TRECHO FORNECIDO:
É verdade que existem riscos concretos e documentados. Há advogados fabricando precedentes legais, juízes delegando sentenças a sistemas automatizados e pessoas confiando mais em vídeos curtos do TikTok do que em diagnósticos médicos sérios. Esses exemplos são preocupantes e merecem nossa atenção. No entanto, será que a resposta está em declarar uma guerra contra a tecnologia, como novos luditas do século 21, empunhando livros como armas contra as inovações?

Outro ponto interessante é que muitos críticos da IA utilizam, sem questionar, ferramentas tecnológicas para externar seu discurso. Escrevem seus textos em computadores, publicam em plataformas digitais e compartilham nas redes sociais — tecnologias que também foram rejeitadas inicialmente sob a acusação de comprometer a inteligência humana. Usam buscadores online em vez de recorrer às bibliotecas físicas e digitam em teclados, mesmo com evidências científicas indicando que escrever à mão é mais eficaz para o aprendizado e a retenção. Parece que, para esses críticos, a tecnologia só se torna aceitável quando foi devidamente domesticada e inserida na rotina diária. O problema, no fim das contas, é sempre o uso que os outros fazem dela.

EXERCÍCIOS A FAZER:
**a.** Reproduza, sem mudar nada, a parte do texto sobre os críticos da IA que começa em "Outro ponto interessante" e segue até "outros fazem dela.".
**b.** No texto sobre os críticos da IA, o que as evidências científicas indicam sobre escrever à mão?
**c.** Retome o texto sobre os críticos da IA e continue a escrever a partir da última frase dele.

LISTAGEM APRESENTADA:

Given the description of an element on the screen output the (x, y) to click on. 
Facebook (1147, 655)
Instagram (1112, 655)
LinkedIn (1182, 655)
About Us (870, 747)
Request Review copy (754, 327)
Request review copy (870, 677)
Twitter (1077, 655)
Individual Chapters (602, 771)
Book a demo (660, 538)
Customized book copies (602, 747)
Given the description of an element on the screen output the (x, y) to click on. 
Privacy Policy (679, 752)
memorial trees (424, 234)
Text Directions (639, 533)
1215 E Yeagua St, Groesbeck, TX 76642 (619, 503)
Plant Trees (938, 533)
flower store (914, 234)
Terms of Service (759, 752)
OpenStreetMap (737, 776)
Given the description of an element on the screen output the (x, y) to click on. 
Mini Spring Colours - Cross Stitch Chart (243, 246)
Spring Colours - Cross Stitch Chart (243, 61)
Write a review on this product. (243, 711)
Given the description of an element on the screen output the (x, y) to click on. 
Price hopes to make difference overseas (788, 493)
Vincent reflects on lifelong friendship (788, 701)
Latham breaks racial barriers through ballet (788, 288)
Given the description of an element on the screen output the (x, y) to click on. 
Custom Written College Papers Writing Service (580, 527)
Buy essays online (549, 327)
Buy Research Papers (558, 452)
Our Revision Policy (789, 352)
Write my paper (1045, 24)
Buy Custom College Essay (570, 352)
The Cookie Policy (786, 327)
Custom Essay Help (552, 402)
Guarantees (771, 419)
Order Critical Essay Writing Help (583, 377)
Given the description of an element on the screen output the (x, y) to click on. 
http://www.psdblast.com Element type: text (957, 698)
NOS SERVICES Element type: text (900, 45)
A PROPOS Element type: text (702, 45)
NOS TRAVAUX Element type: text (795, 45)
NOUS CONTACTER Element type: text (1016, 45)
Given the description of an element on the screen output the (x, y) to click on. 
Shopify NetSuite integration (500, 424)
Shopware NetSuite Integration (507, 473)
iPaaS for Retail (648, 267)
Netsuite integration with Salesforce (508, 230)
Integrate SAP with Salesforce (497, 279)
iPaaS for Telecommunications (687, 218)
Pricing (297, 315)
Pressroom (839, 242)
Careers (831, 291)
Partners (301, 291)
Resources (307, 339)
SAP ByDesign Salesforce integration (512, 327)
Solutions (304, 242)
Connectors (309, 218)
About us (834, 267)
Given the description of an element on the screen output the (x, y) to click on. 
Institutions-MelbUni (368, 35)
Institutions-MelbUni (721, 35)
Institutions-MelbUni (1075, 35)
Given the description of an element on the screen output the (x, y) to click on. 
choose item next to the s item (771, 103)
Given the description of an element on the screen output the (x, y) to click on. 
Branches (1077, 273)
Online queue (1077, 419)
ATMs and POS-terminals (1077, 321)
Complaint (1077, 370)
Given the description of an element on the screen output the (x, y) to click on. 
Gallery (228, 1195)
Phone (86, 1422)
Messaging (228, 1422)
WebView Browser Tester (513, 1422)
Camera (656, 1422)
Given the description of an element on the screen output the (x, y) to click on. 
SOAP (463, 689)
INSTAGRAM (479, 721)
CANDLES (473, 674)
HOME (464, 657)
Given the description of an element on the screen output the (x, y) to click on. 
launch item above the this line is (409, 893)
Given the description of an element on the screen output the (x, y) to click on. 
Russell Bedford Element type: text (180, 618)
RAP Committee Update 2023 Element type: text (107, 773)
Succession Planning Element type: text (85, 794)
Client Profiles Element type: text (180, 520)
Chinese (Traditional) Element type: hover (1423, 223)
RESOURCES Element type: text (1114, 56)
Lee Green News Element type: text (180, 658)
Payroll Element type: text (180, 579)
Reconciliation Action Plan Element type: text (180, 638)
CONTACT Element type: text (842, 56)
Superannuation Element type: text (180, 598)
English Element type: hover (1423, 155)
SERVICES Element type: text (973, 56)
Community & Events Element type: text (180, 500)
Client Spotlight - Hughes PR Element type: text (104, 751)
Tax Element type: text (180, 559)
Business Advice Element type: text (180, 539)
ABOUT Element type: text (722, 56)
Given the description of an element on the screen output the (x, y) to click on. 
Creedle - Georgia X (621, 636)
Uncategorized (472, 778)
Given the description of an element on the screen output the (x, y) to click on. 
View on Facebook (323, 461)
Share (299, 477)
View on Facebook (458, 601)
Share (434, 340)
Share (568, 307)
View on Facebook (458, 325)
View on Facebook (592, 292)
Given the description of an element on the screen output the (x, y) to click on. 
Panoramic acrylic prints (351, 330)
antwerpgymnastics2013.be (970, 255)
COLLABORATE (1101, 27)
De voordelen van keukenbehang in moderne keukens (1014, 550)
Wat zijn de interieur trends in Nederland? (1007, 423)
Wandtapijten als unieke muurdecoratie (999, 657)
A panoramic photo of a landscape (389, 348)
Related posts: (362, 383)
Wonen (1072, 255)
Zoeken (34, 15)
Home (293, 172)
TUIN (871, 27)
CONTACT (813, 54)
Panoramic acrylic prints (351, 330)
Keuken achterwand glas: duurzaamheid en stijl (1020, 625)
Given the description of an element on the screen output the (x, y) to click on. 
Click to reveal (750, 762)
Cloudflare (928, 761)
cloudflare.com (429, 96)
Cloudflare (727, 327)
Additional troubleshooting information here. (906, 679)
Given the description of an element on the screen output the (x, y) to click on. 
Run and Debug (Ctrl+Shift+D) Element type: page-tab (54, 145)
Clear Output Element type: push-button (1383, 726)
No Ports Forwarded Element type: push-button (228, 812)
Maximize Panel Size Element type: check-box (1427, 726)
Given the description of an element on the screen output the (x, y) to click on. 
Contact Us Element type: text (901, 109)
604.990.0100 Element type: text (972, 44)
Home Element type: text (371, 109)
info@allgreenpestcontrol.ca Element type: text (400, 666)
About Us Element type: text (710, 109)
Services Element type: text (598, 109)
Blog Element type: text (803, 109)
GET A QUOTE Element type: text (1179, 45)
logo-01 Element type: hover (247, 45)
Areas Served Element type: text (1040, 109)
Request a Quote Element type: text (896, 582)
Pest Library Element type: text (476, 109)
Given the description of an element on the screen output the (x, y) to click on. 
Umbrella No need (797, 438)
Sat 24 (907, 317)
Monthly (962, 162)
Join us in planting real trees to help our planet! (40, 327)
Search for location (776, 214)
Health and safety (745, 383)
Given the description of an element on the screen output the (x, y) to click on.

RESPOSTAS POR EXERCÍCIO:
**a.**
Outro ponto interessante é que muitos críticos da IA utilizam, sem questionar, ferramentas tecnológicas para externar seu discurso. Escrevem seus textos em computadores, publicam em plataformas digitais e compartilham nas redes sociais — tecnologias que também foram rejeitadas inicialmente sob a acusação de comprometer a inteligência humana. Usam buscadores online em vez de recorrer às bibliotecas físicas e digitam em teclados, mesmo com evidências científicas indicando que escrever à mão é mais eficaz para o aprendizado e a retenção. Parece que, para esses críticos, a tecnologia só se torna aceitável quando foi devidamente domesticada e inserida na rotina diária. O problema, no fim das contas, é sempre o uso que os outros fazem dela.

**b.** Que escrever à mão é mais eficaz para o aprendizado e a retenção.

**c.**
Enquanto isso, no mundo real, a inteligência artificial revoluciona áreas como a medicina, proporcionando diagnósticos mais precisos para o câncer, permitindo que pessoas com deficiência visual experimentem o mundo por meio de descrições automatizadas, estimulando avanços na criação de medicamentos e tornando a educação mais acessível com tutores virtuais personalizados. Porém, reconhecer essas contribuições não rende tanto impacto quanto dramatizar o futuro da civilização.

Reflexão sobre a vida com IA

O argumento de que a inteligência artificial torna menos inteligentes merece ser analisado com cuidado. Afinal, a estupidez humana nunca precisou de apoio tecnológico para prosperar. Basta percorrer os comentários de um portal de notícias para perceber que a ignorância se manifesta perfeitamente sem auxílio de algoritmos. O que temos agora é um conveniente bode expiatório para justificar falhas em nossa educação e cultura.

A responsabilidade da IA pelos milhões de brasileiros com dificuldades graves em leitura e escrita é inexistente. Dados do Inaf (Indicador de Alfabetismo Funcional) evidenciam que, entre 2001 e 2024, o analfabetismo no Brasil caiu de 12% para algo entre 4% e 7%. Um progresso? Talvez. Mas o mesmo estudo indica que a parcela da população em nível proficiente — capaz de interpretar textos complexos e fazer inferências — permanece estagnada em apenas 12% há mais de vinte anos.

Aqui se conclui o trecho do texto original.